AFRICAN SWINE Fever is reportedly sweeping through the continent of Asia like wildfire, having recently hit Vietnam, Hong Kong, Mongolia, Cambodia and North Korea.

Millions of pigs have been culled as a result and ASF is now being labelled as the 'biggest animal disease outbreak we've ever had on the planet', according to veterinary epidemiologist Dirk Pfeiffer from City University of Hong Kong.

"It makes the foot-and-mouth disease and BSE outbreaks pale in comparison to the damage that is being done. And we have no way to stop it from spreading," he warned.

To contain the infection, around 1.1 million pigs have been culled in China since last August. But Mr Pfeiffer suggested that the outbreak may have spread to neighbouring countries 'through pork products brought in illegally from Vietnam and China, even if just by tourists or truck drivers.'

The highly infectious disease, which is harmless to humans, is still without a vaccine. Recent reports of ASF in Europe set alarm bells ringing, calling into question the globalisation of modern food production. Last week 8000 infected wild boar were culled in Poland, and Denmark is in the process of building a 43-mile border fence to keep wild boar from bringing the disease into their country.

Chief executive of the Scottish Pig Producers co-op, Andy McGowan, explained how the outbreak in Asia will impact on global prices and demand: “China has seen 30% of its pig population culled since August which has driven up pork prices and is also going to start raising chicken and beef prices globally to meet the gap in the market. This has also led to a reduction in feed prices as volumes of soya needed for feed have reduced so there is increased availability. This could potentially put our sector in a nice position of having higher pork prices and lower feed prices, however, unfortunately not for a good reason.

“One note of caution is that the domestic meat market isn’t very buoyant, so all of a sudden if prices increase, it could lead to a drop in consumption of pork at a time where we are struggling to get people to eat more anyway,” he continued.

“China has also started culling dairy cows for beef, to manage a protein deficit in the population, which is a short term fix and will soon lead to an increased demand for exports to China in the way of dairy products, which could be good news to our dairy producers.”

NFU Scotland’s pigs committee chairman, Jamie Wyllie commented: “ASF in China is the reason that the pig price has risen dramatically in Europe and China.
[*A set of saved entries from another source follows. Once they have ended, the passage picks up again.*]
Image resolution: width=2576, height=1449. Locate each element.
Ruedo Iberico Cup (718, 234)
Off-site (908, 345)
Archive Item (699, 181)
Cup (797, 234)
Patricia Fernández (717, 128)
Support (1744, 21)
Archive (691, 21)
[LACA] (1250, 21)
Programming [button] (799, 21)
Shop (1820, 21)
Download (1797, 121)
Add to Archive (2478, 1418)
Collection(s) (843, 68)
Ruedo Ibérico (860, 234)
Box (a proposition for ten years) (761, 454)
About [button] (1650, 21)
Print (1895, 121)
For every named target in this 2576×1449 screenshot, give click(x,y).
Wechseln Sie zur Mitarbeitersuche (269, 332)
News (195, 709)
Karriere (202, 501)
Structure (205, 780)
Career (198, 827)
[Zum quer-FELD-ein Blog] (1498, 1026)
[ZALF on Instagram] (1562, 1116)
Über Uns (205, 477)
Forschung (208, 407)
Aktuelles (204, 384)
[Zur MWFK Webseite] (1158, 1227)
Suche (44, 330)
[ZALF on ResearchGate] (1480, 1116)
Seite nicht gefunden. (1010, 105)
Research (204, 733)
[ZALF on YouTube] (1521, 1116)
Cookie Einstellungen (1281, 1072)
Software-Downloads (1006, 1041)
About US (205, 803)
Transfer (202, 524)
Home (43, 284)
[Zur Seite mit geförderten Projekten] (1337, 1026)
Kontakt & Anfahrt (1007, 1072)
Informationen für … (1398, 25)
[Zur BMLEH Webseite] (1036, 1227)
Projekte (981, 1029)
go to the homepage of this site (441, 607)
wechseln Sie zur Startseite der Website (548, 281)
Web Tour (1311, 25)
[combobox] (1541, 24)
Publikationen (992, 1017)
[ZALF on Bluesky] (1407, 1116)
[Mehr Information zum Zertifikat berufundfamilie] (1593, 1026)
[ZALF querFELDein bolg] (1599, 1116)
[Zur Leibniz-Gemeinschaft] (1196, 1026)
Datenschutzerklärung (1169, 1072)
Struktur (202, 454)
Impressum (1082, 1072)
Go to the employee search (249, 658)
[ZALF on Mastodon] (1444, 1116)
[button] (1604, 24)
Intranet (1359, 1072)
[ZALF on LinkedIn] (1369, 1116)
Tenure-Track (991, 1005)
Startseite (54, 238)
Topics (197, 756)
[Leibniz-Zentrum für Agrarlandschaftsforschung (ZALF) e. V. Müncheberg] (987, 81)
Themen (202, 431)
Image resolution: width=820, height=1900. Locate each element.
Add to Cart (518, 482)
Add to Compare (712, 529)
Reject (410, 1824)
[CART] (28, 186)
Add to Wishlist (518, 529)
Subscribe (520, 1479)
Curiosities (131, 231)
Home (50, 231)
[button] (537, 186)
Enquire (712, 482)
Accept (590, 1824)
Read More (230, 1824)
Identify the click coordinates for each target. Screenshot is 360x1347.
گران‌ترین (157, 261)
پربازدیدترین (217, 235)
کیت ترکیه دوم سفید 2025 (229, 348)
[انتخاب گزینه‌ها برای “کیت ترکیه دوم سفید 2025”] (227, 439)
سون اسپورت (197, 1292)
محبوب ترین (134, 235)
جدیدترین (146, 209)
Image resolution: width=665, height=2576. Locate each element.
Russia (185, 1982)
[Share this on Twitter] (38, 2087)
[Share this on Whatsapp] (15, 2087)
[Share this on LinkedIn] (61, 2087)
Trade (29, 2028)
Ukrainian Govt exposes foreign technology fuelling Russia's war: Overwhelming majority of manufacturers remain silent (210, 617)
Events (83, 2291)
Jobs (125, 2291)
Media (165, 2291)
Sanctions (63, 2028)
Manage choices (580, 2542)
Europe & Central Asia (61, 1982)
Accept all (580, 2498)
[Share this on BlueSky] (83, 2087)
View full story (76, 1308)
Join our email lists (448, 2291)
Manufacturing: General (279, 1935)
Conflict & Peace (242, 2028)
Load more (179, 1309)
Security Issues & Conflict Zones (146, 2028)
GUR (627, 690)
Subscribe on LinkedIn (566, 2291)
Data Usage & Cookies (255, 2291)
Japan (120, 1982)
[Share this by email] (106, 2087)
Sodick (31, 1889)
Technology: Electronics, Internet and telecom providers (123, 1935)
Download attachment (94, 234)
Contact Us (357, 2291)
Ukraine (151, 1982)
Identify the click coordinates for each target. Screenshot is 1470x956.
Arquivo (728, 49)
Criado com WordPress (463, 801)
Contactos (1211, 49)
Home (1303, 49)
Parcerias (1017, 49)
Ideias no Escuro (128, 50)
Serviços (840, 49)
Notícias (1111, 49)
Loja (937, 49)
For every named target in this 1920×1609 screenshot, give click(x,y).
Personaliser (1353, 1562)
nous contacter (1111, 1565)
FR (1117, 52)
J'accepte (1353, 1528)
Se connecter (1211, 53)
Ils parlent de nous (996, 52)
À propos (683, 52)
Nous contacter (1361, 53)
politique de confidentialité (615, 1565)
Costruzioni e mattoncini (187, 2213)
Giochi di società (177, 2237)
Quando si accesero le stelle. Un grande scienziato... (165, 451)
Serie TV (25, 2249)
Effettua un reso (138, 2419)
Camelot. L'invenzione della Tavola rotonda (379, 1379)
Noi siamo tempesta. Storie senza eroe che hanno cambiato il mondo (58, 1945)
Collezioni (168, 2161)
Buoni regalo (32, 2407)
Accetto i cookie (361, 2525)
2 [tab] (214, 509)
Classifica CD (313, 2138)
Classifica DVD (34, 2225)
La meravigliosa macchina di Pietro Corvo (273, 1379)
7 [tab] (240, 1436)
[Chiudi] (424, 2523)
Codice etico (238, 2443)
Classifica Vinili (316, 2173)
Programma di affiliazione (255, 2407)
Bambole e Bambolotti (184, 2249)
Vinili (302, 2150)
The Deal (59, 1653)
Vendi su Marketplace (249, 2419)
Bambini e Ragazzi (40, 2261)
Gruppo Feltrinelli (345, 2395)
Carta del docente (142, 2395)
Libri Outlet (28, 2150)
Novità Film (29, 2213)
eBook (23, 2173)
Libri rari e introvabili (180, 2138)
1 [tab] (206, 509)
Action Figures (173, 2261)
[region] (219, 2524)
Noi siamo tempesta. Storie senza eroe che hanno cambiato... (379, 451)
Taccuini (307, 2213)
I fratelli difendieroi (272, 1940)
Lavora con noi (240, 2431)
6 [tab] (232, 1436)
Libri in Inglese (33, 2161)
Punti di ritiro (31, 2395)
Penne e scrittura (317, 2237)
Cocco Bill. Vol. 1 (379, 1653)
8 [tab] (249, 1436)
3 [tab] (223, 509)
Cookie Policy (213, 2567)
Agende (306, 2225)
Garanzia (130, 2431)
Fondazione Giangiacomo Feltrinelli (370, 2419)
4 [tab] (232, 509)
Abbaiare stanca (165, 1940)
The price in the UK should be higher than it is but reports indicate that extra meat kept in storage in case of a hard Brexit depressed prices here. This meat is being released slowly from cold store – it will run out soon if it has not already – and prices have been lifting in recent weeks,” he explained.

The union's animal health policy manager Penny Middleton added: “The big risk is that this devastating disease marches over to the UK. Although completely safe to humans, ASF can stay active in cooked and frozen meat products for a number of months.

“Due to the presence of ASF in Belgium, the UK risk level is medium,” she said. “That calls for increased biosecurity on farms, avoiding swill feeding and great care when importing meat.”